La Cour supérieure du Québec, dans son jugement du 11 septembre 2019 sur l’affaire Truchon et Gladu, a invalidé les critères de fin de vie et de mort naturelle raisonnablement prévisible, respectivement dans la Loi québécoise concernant les soins de fin de vie et la Loi canadienne sur l’aide médicale à mourir. La Cour affirme que ce critère ne respecte pas le droit à l’égalité ni le droit à la vie, la sécurité et la liberté, garantis par la Charte canadienne des droits et libertés.
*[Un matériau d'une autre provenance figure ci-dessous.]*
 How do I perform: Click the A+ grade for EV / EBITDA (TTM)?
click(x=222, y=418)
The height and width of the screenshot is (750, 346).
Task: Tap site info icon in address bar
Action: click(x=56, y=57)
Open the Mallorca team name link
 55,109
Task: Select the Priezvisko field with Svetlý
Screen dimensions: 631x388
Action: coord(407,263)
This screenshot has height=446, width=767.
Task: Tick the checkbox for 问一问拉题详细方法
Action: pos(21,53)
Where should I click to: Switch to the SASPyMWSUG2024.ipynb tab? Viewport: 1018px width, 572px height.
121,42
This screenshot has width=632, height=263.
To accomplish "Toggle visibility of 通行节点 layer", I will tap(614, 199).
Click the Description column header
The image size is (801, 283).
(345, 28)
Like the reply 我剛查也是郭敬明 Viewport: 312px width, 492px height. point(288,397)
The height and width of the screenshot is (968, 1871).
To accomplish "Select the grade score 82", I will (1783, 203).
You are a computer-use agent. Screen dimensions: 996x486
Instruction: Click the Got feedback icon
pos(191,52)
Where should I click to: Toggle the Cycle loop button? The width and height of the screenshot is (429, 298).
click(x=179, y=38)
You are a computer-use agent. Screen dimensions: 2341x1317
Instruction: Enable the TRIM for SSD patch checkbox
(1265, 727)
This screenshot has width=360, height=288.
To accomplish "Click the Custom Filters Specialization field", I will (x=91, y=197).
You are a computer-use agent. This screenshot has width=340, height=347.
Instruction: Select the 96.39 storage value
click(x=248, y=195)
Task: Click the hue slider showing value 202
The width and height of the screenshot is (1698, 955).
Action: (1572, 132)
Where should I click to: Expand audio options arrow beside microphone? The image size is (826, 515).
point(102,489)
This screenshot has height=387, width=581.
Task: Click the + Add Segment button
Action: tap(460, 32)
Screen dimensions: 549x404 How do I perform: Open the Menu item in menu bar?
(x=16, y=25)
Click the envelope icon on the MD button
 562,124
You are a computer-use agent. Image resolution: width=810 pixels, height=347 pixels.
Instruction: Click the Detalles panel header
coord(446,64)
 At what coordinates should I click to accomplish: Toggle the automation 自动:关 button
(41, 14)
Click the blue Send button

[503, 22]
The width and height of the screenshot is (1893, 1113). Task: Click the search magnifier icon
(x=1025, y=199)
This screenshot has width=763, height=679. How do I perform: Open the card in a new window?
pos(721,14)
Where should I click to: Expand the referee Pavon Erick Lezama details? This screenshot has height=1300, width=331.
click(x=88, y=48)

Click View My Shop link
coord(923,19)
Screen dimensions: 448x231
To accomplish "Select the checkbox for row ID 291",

La Cour conclut également que l’inclusion du critère de fin de vie dans les lois québécoise et canadienne n’a pas pour objectif ni l’affirmation de la valeur inhérente de chaque vie humaine peu importe l’état physiologique, ni la prévention du suicide. Pourtant, on retrouve ces objectifs mentionnés dans le Préambule de la loi fédérale et dans les documents qui ont précédés l’adoption de la loi québécoise.
Pourquoi alors le critère de fin de vie?
La mort est une fatalité, mais pas la souffrance. Alors que la mort ravit l’être cher, laissant derrière elle le deuil, la souffrance demeure étroitement lié à l’existence de la personne et à son histoire de vie et produit devant elle l’espoir.
Une personne qui souffre d’un handicap grave, d’une maladie ou de détresse psychologique mérite de ne pas être abandonnée et c’est par l’accompagnement que la souffrance peut être intégrée à l’histoire de vie, qu’elle peut avoir du sens. À cette étape, rien n’est inéluctable et une personne a toujours quelque chose à vivre, des relations à approfondir. Mettre fin à la vie d’une personne souffrante est ici une forme d’abandon et même de discrimination, puisqu’on lui dit qu’elle n’a plus rien à donner ou à recevoir.
Il existe une vie digne et valable pendant et après la souffrance, comme peuvent en témoigner une multitude de personnes vivant ou ayant vécu avec un handicap ou un trouble persistant.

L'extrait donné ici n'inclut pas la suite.